Pues bien, aunque politicamente siga siendo incorrecto reconocerlo, ETA desempeño un papel crucial en la lucha antifranquista, y no olvidemos que hasta practicamente finales de los ochenta, y aun a pesar de estar en plena decada de los años de plomo, seguia gozando de un importante respaldo social en Euskadi. Y no cabe otra explicacion que buscarla en un proceso de transicion politica hacia la democracia que no supuso nunca una verdadera ruptura con el pasado franquista en este pais. Otro tema seria hasta que punto la lucha armada deberia haber continuado o no, o hasta cuando.
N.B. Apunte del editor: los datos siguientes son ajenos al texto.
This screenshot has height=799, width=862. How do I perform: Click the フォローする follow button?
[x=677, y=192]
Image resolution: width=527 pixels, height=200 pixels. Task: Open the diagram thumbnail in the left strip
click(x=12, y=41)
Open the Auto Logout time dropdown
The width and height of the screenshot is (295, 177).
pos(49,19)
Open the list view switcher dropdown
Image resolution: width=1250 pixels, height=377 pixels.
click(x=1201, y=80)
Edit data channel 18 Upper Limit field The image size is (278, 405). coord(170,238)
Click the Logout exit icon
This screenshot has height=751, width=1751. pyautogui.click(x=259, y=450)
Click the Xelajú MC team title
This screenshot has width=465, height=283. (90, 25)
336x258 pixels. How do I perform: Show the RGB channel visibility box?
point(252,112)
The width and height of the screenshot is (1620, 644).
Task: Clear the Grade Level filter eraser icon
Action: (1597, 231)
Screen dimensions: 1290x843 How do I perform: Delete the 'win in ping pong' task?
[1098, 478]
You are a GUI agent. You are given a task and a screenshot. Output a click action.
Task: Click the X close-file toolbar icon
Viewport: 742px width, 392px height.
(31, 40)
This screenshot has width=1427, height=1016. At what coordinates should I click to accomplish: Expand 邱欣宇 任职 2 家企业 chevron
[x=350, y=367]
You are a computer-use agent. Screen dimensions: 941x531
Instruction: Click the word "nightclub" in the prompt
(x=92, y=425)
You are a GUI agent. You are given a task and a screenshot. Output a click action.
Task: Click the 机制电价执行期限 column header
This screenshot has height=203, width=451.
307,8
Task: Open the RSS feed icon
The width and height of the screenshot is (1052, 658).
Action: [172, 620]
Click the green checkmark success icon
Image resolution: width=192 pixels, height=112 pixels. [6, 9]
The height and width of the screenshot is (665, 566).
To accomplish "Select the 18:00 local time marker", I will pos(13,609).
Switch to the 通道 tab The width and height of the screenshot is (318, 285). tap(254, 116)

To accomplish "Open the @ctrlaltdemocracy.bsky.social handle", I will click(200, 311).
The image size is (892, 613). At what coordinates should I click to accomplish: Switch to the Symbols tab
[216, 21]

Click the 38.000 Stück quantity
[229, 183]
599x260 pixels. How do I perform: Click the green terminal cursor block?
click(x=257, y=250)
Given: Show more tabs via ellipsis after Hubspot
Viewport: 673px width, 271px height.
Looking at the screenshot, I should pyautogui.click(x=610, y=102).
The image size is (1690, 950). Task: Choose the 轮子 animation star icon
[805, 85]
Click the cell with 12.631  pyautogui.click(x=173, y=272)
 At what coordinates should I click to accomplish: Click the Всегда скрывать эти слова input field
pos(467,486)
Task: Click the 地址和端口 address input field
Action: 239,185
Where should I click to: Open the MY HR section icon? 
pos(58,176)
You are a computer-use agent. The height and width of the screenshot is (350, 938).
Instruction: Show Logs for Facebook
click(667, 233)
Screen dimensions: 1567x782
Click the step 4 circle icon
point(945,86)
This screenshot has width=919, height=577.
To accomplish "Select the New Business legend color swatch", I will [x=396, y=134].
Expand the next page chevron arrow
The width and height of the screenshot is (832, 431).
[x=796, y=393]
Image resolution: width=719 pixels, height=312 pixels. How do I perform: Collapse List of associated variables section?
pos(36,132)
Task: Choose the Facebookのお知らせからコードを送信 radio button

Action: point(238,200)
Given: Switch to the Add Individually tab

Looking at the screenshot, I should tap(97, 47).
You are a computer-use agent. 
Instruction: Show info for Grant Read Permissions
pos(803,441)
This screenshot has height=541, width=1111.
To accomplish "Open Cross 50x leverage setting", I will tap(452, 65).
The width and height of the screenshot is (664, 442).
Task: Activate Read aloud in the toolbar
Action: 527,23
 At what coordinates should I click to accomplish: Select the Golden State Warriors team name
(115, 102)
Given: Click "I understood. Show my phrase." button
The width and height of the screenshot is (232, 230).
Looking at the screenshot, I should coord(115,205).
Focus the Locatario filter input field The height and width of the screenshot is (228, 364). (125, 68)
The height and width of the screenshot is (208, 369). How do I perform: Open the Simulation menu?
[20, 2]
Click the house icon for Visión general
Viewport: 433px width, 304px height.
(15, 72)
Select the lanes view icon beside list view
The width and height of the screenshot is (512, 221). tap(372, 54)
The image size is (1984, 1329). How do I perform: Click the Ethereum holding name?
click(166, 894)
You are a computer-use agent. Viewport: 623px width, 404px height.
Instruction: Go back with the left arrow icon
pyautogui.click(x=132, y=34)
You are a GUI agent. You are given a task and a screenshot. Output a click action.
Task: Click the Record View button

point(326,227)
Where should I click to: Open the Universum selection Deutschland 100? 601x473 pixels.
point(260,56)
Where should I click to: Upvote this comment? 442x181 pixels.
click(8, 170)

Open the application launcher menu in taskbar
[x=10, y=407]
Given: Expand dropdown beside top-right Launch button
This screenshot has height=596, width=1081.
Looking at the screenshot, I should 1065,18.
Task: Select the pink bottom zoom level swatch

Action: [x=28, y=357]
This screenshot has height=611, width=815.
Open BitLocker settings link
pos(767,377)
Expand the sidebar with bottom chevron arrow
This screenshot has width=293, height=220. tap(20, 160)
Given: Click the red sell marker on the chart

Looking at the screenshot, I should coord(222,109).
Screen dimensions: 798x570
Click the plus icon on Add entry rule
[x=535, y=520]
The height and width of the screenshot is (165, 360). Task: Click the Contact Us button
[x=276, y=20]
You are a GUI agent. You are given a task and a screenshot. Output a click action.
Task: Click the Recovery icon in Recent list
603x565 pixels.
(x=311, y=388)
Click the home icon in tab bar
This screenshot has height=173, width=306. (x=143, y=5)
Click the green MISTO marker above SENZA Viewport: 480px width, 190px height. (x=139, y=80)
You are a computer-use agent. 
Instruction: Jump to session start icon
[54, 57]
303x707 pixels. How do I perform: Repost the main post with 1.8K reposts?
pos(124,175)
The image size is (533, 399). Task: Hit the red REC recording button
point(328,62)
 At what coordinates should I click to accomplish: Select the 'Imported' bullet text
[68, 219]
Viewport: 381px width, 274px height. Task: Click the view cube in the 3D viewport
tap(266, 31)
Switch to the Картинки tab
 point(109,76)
Pero los fines por los que el terrorismo etarra comenzo a dar sus primeros pasos a finales de los sesenta, estaban sobradamente justificados, y durante la decada de los setenta tambien. Pero ya en la decada de los ochenta, seria cuando ETA se comenzo a equivocar de estrategia politica, y por lo tanto tambien de accion. Especialmente a partir de la disolucion de ETA-pm, quedando solo ETA-m, hasta entrar en una deriva de radicalizacion de la violencia que supuso ir perdiendo el apoyo popular.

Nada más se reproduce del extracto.